Structure and properties of complex hydride perovskite materials.

Nature communications

Pascal Schouwink, Morten B Ley, Antoine Tissot, Hans Hagemann, Torben R Jensen, Lubomír Smrčok, Radovan Černý

Affiliations

  1. Laboratory of Crystallography, Department of Condensed Matter Physics, University of Geneva, Quai Ernest-Ansermet 24, CH-1211 Geneva, Switzerland.
  2. Interdisciplinary Nanoscience Center (iNANO), Department of Chemistry, University of Aarhus, 8000 Aarhus, Denmark.
  3. Department of Physical Chemistry, University of Geneva, Quai Ernest-Ansermet 30, CH-1211 Geneva, Switzerland.
  4. Institute of Inorganic Chemistry, Department of Theoretical Chemistry, Slovak Academy of Sciences, Dúbravská cesta 9, SK-845 36 Bratislava, Slovak Republic.

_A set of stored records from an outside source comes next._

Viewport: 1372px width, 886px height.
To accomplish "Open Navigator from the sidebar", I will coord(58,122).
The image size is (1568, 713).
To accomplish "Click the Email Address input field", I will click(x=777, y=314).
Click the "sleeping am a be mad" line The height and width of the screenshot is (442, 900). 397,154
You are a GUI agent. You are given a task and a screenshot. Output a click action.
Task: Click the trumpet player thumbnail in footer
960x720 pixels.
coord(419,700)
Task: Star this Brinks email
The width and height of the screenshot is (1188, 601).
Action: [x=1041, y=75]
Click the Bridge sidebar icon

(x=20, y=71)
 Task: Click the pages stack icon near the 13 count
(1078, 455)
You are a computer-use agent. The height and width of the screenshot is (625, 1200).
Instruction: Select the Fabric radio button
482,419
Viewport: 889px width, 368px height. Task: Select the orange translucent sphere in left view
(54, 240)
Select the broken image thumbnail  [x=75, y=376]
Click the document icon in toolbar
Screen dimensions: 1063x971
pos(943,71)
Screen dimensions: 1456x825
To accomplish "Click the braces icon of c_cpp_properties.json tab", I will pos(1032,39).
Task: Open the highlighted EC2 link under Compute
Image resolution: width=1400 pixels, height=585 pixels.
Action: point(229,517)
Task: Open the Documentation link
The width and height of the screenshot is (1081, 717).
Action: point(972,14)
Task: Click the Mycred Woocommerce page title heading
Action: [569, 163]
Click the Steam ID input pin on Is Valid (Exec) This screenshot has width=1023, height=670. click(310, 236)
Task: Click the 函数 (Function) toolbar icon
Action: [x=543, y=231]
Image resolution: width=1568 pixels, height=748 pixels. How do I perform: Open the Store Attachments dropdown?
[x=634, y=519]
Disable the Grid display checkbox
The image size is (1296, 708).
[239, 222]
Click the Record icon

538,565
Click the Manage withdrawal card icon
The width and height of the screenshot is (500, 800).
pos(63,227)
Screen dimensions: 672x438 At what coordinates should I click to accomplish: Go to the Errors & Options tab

PMID: 25490884 DOI: 10.1038/ncomms6706

Abstract

Perovskite materials host an incredible variety of functionalities. Although the lightest element, hydrogen, is rarely encountered in oxide perovskite lattices, it was recently observed as the hydride anion H(-), substituting for the oxide anion in BaTiO3. Here we present a series of 30 new complex hydride perovskite-type materials, based on the non-spherical tetrahydroborate anion BH4(-) and new synthesis protocols involving rare-earth elements. Photophysical, electronic and hydrogen storage properties are discussed, along with counterintuitive trends in structural behaviour. The electronic structure is investigated theoretically with density functional theory solid-state calculations. BH4-specific anion dynamics are introduced to perovskites, mediating mechanisms that freeze lattice instabilities and generate supercells of up to 16 × the unit cell volume in AB(BH4)3. In this view, homopolar hydridic di-hydrogen contacts arise as a potential tool with which to tailor crystal symmetries, thus merging concepts of molecular chemistry with ceramic-like host lattices. Furthermore, anion mixing BH4(-)←X(-) (X(-)=Cl(-), Br(-), I(-)) provides a link to the known ABX3 halides.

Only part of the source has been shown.